Extract to read
/---
The book is narrated by a 15-year old kid known as “Zits,” whose mother died when he was six and whose father left him, he says, “about two minutes after I was born.” Zits has been in and out of the foster care system. He believes he inherited his father’s “acne-blasted face” along with his Native American heritage, though his father didn’t stick around long enough to teach him about that heritage. He has also inherited a lot of anger and sadness from the loss of his parents, as well as from moving from foster home to foster home, none of which felt like family.

When the story opens, he’s in a juvenile detention center for hitting his foster mother. Zits has seen a lot of violence in his life, and he says that he dreams about hurting and killing people.

Meeting Justice

At the juvenile detention center, he meets a 17-year old white kid named Justice who knows a lot and says he’s read “all the books.” They develop a bond. Zits says of Justice, “He stares at me with kindness. Real kindness. I just met the guy and already I feel like he cares about my skin and me.” Even though Justice is just a teenager, he has a powerful effect on Zits, who sees him as a sort of understanding father figure. Only Justice is about to send Zits on a dangerous mission.

At their second meeting, Justice shows Zits a paintball gun and a real gun, and then teaches Zits how to use these guns. The boys go out shooting people with the paintball gun and threatening them with the real gun. Then, things get more serious. Justice talks Zits into shooting people in a bank one day with the real guns. Zits doesn’t question this mass murder plan, even after Justice fails to show up at the bank and he’s left to shoot people by himself.
\---
Task statement
Rewrite the text about Zits from "The book is" up to and including "and killing people.", putting "foster parent" in place of "foster mother". The material after this point comes from a separate source.

[Stored data]
/---
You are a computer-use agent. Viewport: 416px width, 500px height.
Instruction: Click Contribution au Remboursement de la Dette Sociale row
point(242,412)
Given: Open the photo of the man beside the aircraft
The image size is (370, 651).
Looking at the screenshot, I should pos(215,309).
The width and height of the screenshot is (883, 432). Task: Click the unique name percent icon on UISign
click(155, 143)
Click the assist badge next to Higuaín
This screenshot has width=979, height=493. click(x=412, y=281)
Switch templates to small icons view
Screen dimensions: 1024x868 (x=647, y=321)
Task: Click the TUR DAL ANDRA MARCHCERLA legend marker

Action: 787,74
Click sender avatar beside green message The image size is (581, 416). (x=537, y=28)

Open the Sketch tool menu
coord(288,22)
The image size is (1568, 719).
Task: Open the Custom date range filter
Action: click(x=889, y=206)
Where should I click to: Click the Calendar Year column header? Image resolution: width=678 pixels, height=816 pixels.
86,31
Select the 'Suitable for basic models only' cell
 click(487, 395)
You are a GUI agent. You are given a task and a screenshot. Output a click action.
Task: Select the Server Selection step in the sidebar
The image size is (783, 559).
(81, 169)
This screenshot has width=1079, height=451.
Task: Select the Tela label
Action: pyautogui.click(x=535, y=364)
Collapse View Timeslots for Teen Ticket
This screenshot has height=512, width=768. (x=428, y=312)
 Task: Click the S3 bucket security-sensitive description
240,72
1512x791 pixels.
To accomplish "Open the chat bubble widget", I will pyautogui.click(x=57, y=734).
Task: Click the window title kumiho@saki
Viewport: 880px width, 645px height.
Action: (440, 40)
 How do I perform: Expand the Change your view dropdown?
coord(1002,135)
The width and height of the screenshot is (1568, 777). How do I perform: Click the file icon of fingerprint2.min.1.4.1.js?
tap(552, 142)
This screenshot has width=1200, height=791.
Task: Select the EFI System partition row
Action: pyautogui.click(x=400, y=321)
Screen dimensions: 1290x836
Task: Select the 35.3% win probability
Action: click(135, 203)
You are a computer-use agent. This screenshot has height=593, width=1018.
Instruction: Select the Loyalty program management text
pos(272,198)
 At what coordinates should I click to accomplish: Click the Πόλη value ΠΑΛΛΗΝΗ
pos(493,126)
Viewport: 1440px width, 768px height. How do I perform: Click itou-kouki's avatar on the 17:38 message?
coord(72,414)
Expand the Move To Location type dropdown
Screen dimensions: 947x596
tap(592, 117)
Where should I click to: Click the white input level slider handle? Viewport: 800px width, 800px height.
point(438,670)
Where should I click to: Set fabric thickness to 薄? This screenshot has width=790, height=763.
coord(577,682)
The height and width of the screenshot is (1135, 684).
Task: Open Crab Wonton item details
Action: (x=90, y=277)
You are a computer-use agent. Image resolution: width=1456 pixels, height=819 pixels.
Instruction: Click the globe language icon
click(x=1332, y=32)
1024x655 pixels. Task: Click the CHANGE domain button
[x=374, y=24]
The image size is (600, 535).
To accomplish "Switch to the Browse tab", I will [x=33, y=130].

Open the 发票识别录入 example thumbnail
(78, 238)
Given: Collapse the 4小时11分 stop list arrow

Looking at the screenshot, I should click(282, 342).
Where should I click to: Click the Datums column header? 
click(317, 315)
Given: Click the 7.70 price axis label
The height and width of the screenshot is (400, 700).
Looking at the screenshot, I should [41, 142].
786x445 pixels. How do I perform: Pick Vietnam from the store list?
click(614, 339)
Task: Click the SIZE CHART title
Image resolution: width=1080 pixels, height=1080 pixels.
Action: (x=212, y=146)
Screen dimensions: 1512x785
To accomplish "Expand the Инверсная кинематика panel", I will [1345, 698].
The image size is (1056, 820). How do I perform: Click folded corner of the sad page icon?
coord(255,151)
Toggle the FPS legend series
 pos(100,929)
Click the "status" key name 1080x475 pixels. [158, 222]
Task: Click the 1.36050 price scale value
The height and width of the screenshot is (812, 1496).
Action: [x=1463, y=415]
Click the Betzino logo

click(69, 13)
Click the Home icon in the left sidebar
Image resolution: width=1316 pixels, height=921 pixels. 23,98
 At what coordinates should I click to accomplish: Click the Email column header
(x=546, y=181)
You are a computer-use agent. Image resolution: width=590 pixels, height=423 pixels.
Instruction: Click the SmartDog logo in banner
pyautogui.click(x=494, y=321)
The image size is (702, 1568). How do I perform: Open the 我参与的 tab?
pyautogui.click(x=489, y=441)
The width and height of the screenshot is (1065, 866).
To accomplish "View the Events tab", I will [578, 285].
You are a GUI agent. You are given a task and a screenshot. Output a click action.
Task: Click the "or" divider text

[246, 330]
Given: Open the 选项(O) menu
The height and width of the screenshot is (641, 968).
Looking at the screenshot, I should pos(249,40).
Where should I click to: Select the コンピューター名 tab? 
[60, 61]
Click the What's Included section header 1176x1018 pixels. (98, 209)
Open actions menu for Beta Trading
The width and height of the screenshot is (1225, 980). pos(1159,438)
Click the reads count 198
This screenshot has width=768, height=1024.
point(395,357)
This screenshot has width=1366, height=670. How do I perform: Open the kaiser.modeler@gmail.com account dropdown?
\---
Reply to the task
The book is narrated by a 15-year old kid known as “Zits,” whose mother died when he was six and whose father left him, he says, “about two minutes after I was born.” Zits has been in and out of the foster care system. He believes he inherited his father’s “acne-blasted face” along with his Native American heritage, though his father didn’t stick around long enough to teach him about that heritage. He has also inherited a lot of anger and sadness from the loss of his parents, as well as from moving from foster home to foster home, none of which felt like family.

When the story opens, he’s in a juvenile detention center for hitting his foster parent. Zits has seen a lot of violence in his life, and he says that he dreams about hurting and killing people.